Datum: 31.07.2020 / Kategorie: Gesundheit und Prävention

Stuttgart

„Das auffallendste Merkmal der Impetigo sind die `honiggelben´ Krusten auf rotem Grund“, so Dr. Gudula Kirtschig, Hautärztin bei der AOK Baden-Württemberg. „Es wird zwischen einer kleinblasigen und einer großblasigen Variante unterschieden. Beide Formen beginnen zunächst mit roten Flecken überwiegend im Gesicht. Auf den Flecken bilden sich rasch mit Flüssigkeit gefüllte Bläschen, die mehr oder weniger groß sein können und anschließend platzen und verkrusten. Diese Krusten haben eine charakteristische gelbe Farbe. Üblicherweise besteht kein Juckreiz.“ Besonders im feuchtwarmen Sommerklima kann sich die Eiterflechte leicht ausbreiten.


Die Ursache der Erkrankung sind Bakterien, die sich in der Haut ausbreiten und das Gewebe zerstören. Meist werden Staphylokokken gefunden, insbesondere in der großblasigen Form, aber auch Streptokokken sind als Auslöser bekannt. „2018 befanden sich insgesamt 787 bei der AOK versicherte Stuttgarter wegen dieser Hauterkrankung in ärztlicher Behandlung“, erklärt Dr. Elisabeth Schöndorf, Sprecherin der AOK Stuttgart-Böblingen und ergänzt: „Die leicht rückläufigen Zahlen in der Landeshauptstadt entsprechen dabei dem landesweiten Trend“. (2017: 806; 2016: 837, 2015: 758; 2014: 830).
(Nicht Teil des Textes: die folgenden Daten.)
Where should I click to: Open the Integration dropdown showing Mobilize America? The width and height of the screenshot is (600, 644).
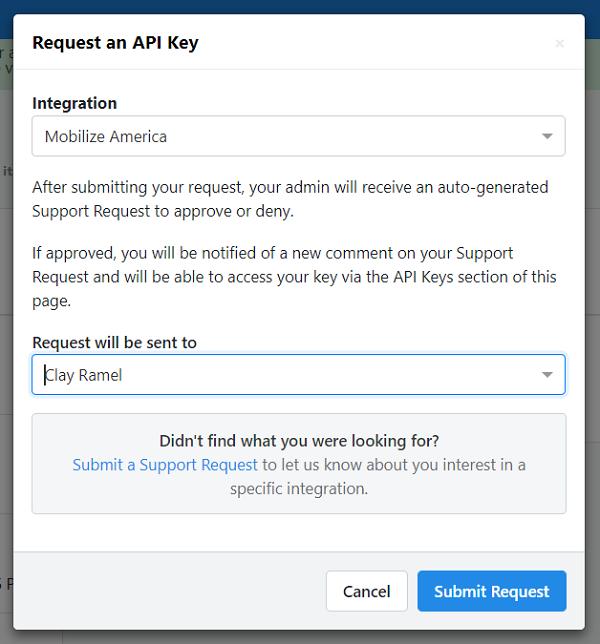(x=298, y=137)
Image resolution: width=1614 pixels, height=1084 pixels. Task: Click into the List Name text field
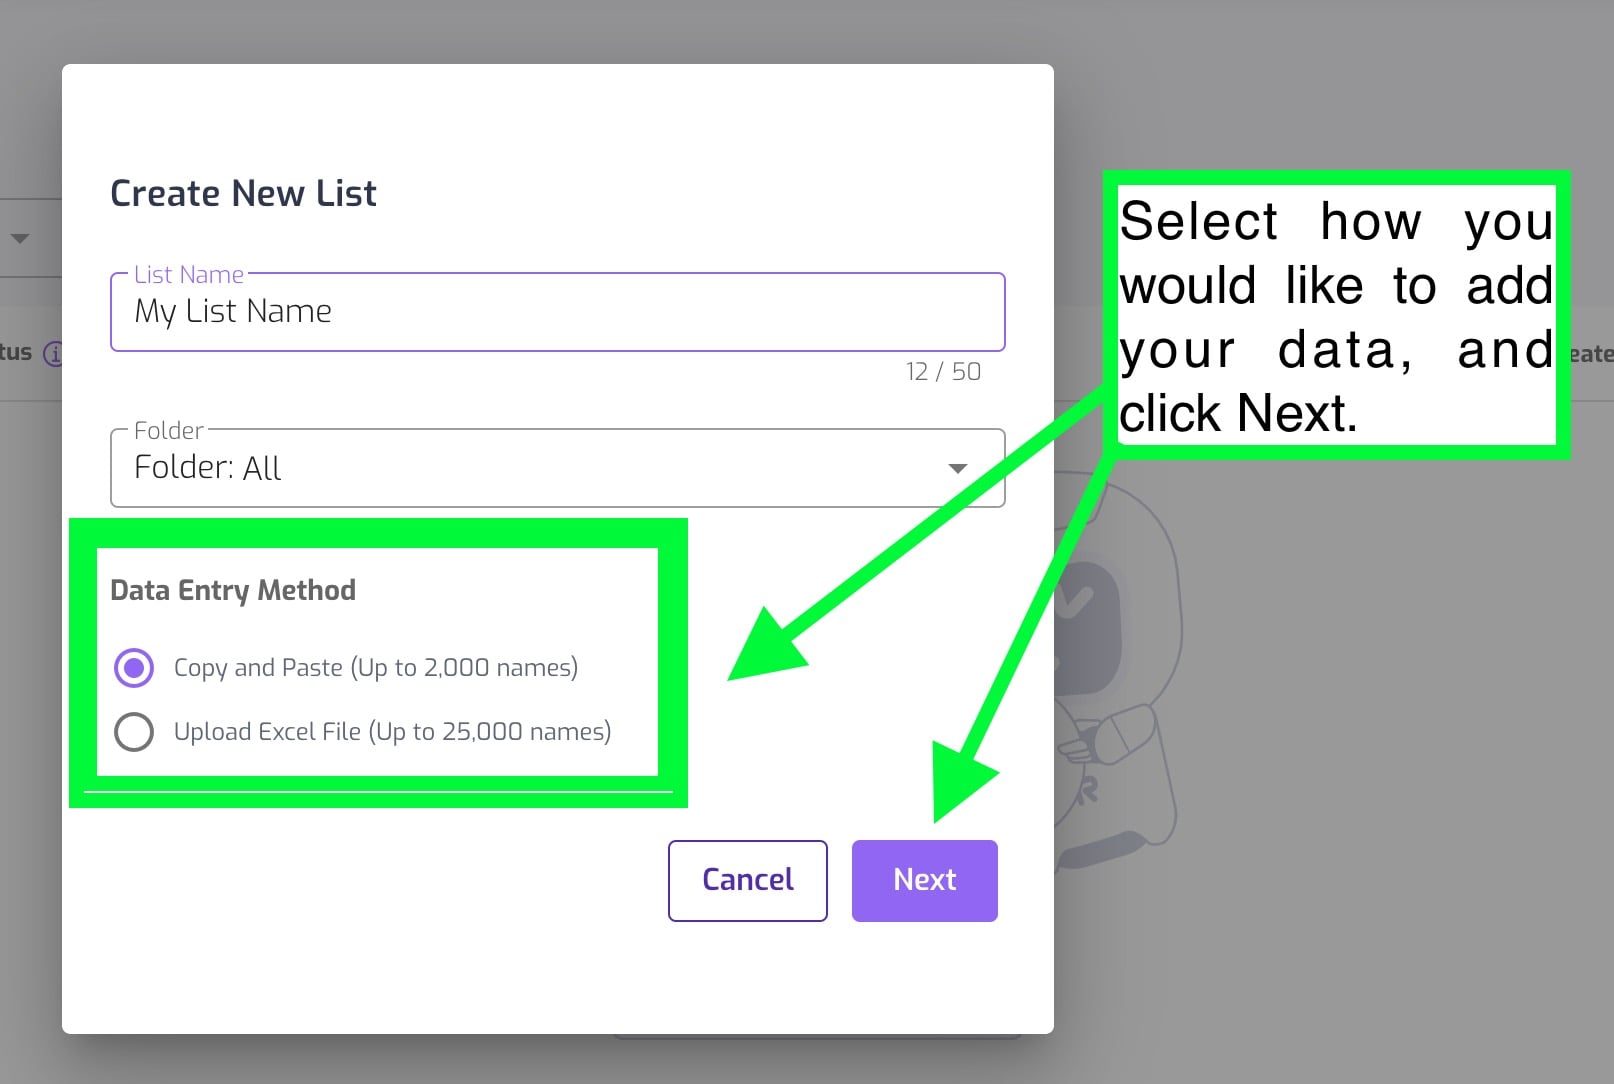coord(557,312)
Die Erkrankung wird durch Schmierinfektion übertragen, also durch direkten Kontakt oder Gegenstände, und breitet sich daher in Gemeinschaftseinrichtung wie Schulen und Kindergärten, aber auch innerhalb der Familie unter Geschwistern aus. Neben Kindern sind besonders Menschen mit einer vorgeschädigten Haut empfänglich für die Bakterien. Auch hier haben hygienische Maßnahmen, wie bei Corona, einen wichtigen Stellenwert. Die Hautärztin der AOK: „Kratzen sollte unbedingt vermieden werden, da die Bakterien ansonsten weiterverbreitet werden (Schmierflechte). Hände sollten regelmäßig gewaschen, Kleidung und Handtücher sollten nur vom Betroffenen genutzt und nach Gebrauch heiß gewaschen werden. Desinfizierende Mittel und lokale Antibiotika können die Hygienemaßnahmen unterstützen, sie sollten abhängig von Resistenzentwicklungen gewählt werden.“


Bei konsequenter Behandlung heilt die Impetigo contagiosa in der Regel folgenlos aus. Die Rötung verschwindet und die Krusten fallen ab. Selten greifen die Erreger auf tiefere Hautschichten und verursachen schwerwiegendere Entzündungen wie zum Beispiel ein Erysipel oder Zellulitis. Die Erkrankung ist aber so lange infektiös, bis die offenen, eitrigen Hautstellen abgeheilt sind. „Es bestehen übrigens besondere Regeln für Erkrankte in öffentlichen Einrichtungen laut § 34 Infektionsschutzgesetz, um eine Verbreitung der Impetigo zu verhindern. Die Leitungen von Gemeinschaftseinrichtungen müssen danach das zuständige Gesundheitsamt unverzüglich benachrichtigen, wenn in ihrer Einrichtung betreute Personen oder Beschäftigte an Impetigo contagiosa erkrankt oder dessen verdächtig sind“, so AOK-Sprecherin Schöndorf.